Exploring the interplay between history and place, Jerónimo Rodríguez’s The Veteran also begins with the search for a missing person. The film follows Julio and Gabriel, two directors trying to make a film about an American priest who moved to Chile after dropping the atomic bomb on Hiroshima. The pair are neither seen nor heard throughout the film, instead their discussions are recounted via a third-person voiceover played over static shots of the places they discuss. The film’s digressive style brings to mind the novels of Roberto Bolaño, whose semi-autobiographical stories often revolved around imagined artists and the inescapable violence of modern life in Latin America. As the film progresses it becomes clear that the pair have serious artistic differences. Gabriel wants to make a conventional biopic about the priest, while Julio wants to explore how his story speaks to a broader political narrative and the recent protests in Chile. Unable to agree on an approach the pair eventually decide to part ways, leaving the graffitied streets of Santiago to finish their story.
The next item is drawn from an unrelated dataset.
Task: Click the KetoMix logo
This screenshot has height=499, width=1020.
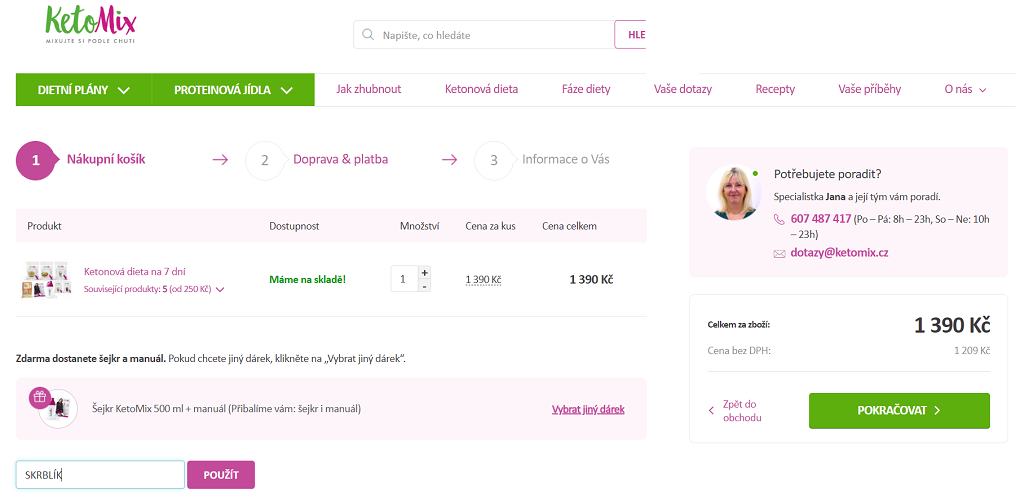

Films made during the pandemic typically share certain characteristics: small crews, minuscule casts and limited locations. Tyler Taormina’s sophomore feature Happer’s Comet contains all of these, yet feels like nothing we’ve seen before. Presumably named after the eccentric billionaire and amateur astrologer in Bill Forsyth’s Local Hero, Taormina’s follow-up to Ham on Rye was shot over multiple nights in his hometown. Eschewing anything close to a conventional narrative we observe as teenagers creep out of their bedroom windows to go rollerblading and moments of spontaneous surrealism like a mechanic who gets the urge to do push-ups while listening to Johnnie Frierson “Have You Been Good To Yourself”.